3. A model is a collection of declarations in Rel. Loading a model means putting the relations defined in the model into the database and making them available to all subsequent queries.

Data Modeling

Graph Normal Form

Data in a RelationalAI knowledge graph are represented in Graph Normal Form:

1. Indivisibility of facts. Each relation contains at most one value (non-key) column. In other words, a tuple corresponds to a single, indivisible fact.
2. Things not strings. Data values in the database that are meant to represent the same real-world referent are equal in the database.

The value column of a relation, if there is one, should be the last column.

Example: This table is not in GNF because each row contains several independent facts:

Stacking this table into the form (column_name, row_id, value) does produce a GNF relation:

Displaying Tables

The relation table can be applied to a relation of the form (column_name, row_id, value) to unstack it and display it in the traditional wide form:

// read query
 
::std::display::table[{
    (:id, 1, 1);
    (:dob, 1, 1980-01-01);
    (:join_date, 1, 2010-01-01);
    (:salary, 1, 100000);
    (:id, 2, 2);
    (:dob, 2, 1985-01-01);
    (:join_date, 2, 2015-01-01);
    (:salary, 2, 80000)
}]

Language

Syntax and Basic Operations

• Identifier: is a sequence of characters that begins with a Unicode letter, an underscore or a caret (^).
• String literals: "Alice" or """Alice""" (multi-line).
• String interpolation: "Hi %(name)!"
• Raw strings (no interpolation): raw"30% increase"
• Character literal: 'A'.
• Int and Float literal: 123, 3.14, 1e-5.
• Date and datetime literal: 2023-01-23 or 2023-01-23T12:34:56.
• Symbol literal: :strenuousness.
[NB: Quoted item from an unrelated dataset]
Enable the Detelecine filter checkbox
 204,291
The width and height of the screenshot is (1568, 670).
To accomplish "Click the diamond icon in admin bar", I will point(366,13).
Symbols are like strings but are used for values that represent schema rather than data.
• Conditional expression: if 1 < 2 then "A" else "B" end
• Math operators: +, -, *, /, %, ^.
• Comparison operators: =, ≠ or !=, <, >, ≤ or <=, ≥ or >=.
• Boolean operators: and, or, not.
• Boolean values: true is {()} and false is {}.
• Cartesian product: ,
• Union: ;
• Ranges: range[start, stop, step] counts from start to stop in steps of step.
• Aggregations: max, min, sum, count, mean, and argmax.
• Comments: // (single-line) or /* */ (block).

Partial Relational Application

Find the rest of each tuple in a relation that starts with a given element or elements.
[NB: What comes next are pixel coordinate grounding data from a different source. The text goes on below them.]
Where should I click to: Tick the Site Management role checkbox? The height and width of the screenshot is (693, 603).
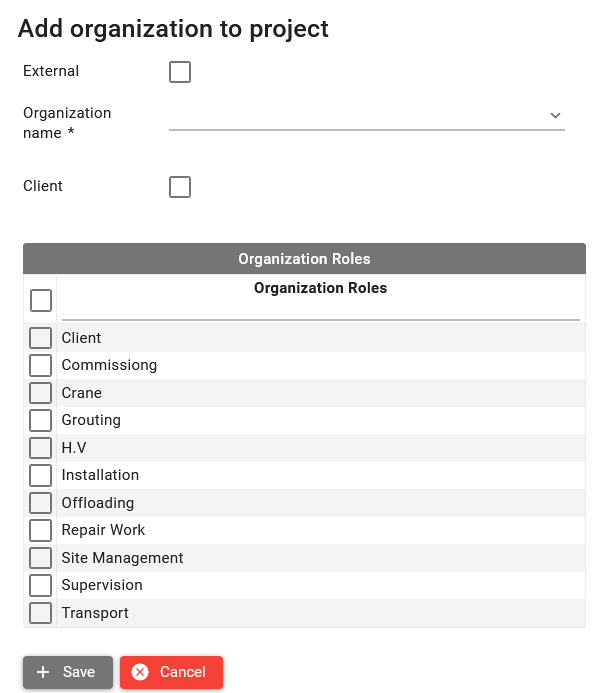click(x=41, y=558)
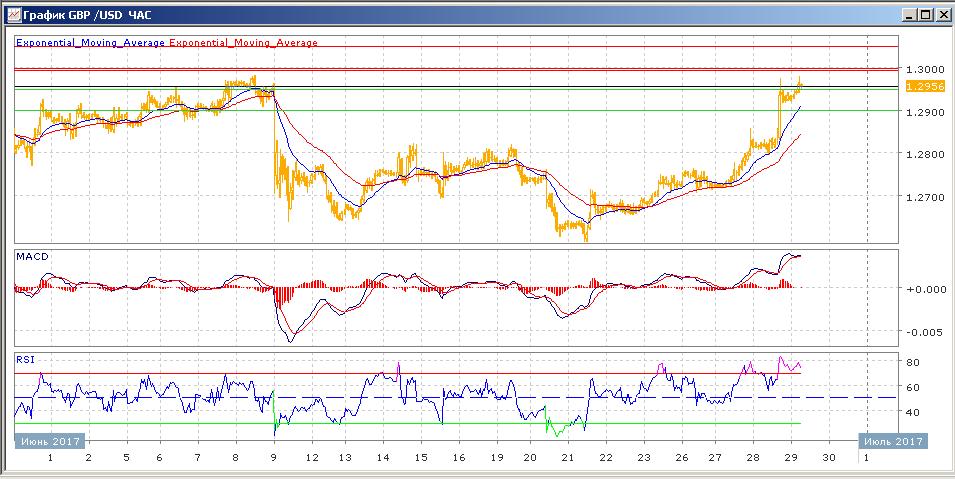
Task: Click the +0.000 level on MACD axis
Action: (924, 289)
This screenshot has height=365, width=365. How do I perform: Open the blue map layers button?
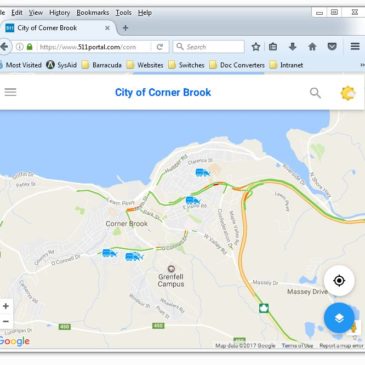pos(339,318)
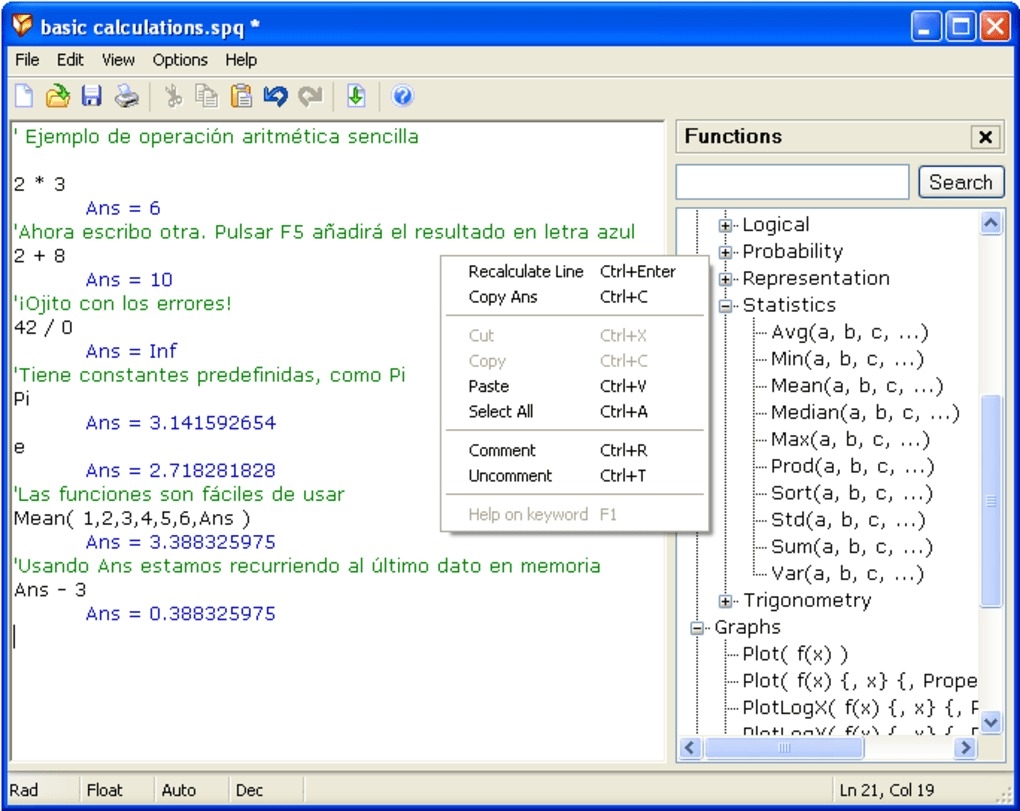Click the Paste clipboard toolbar icon
The image size is (1020, 811).
click(241, 96)
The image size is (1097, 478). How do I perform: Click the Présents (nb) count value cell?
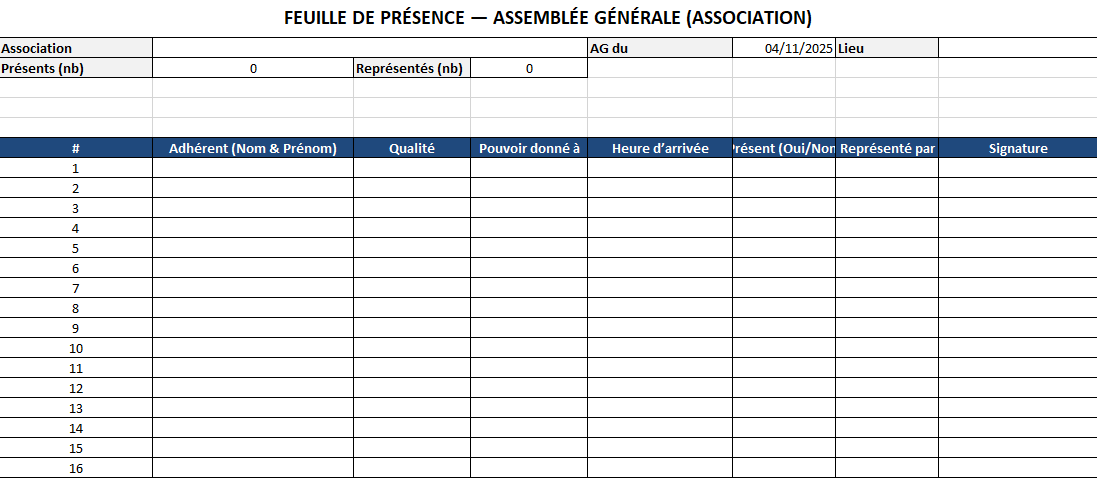coord(253,68)
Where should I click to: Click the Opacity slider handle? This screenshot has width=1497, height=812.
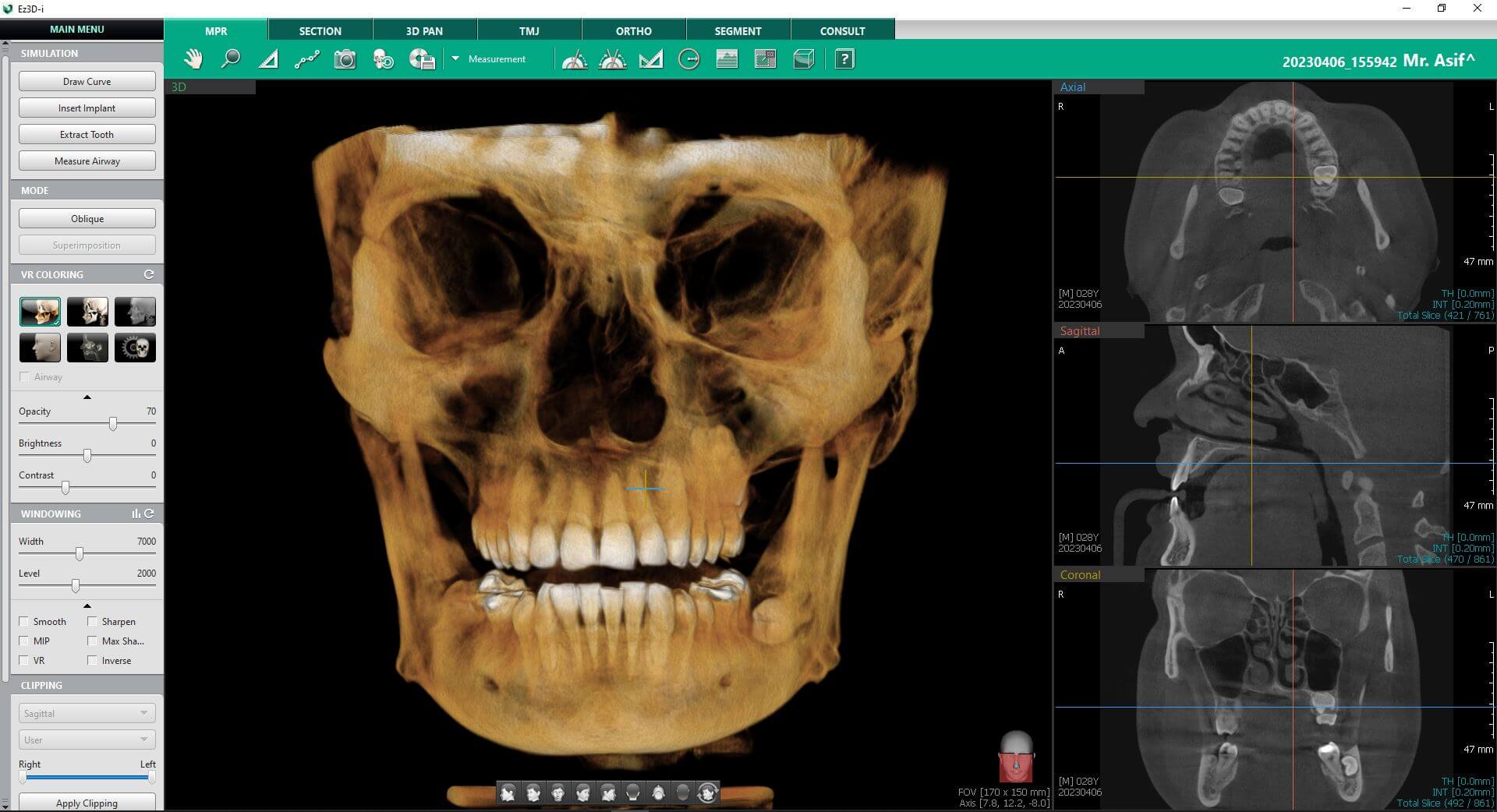click(x=113, y=424)
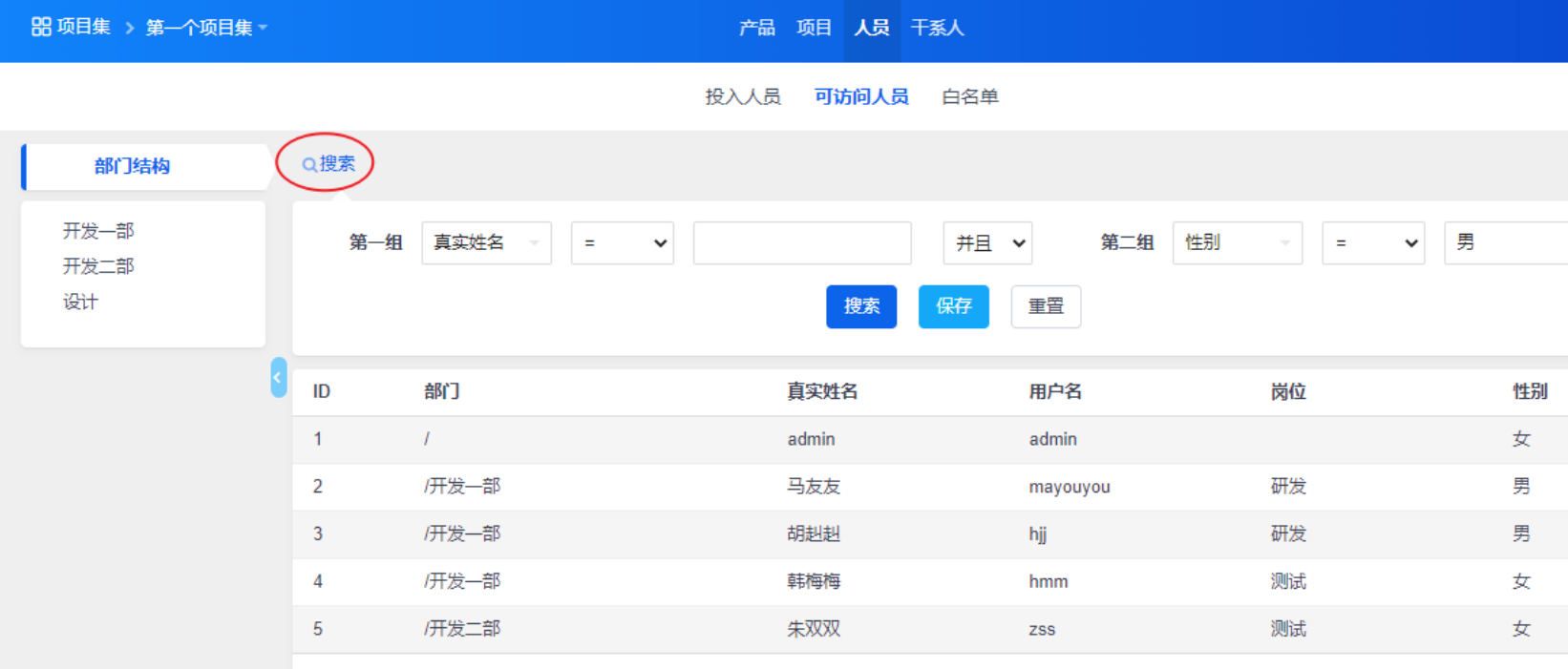The width and height of the screenshot is (1568, 669).
Task: Click the 项目集 grid icon
Action: click(41, 27)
Example: What activities does Alice like?

// read query
 
liked_activity["Alice"]

Brackets may be omitted in expressions of the form `relation_name[:symbol].

// read query
 
def activity = {
    (:strenuousness, "hiking", 8);
    (:strenuousness, "frisbee", 6);
    (:strenuousness, "piano", 1);
    (:strenuousness, "chess", 2);
    (:cost, "hiking", 0);
    (:cost, "frisbee", 0);
    (:cost, "piano", 100);
    (:cost, "chess", 0)
}
 
def output = activity:strenuousness

Relational Application

• A partial application with all arguments.
• Uses parentheses instead of square brackets.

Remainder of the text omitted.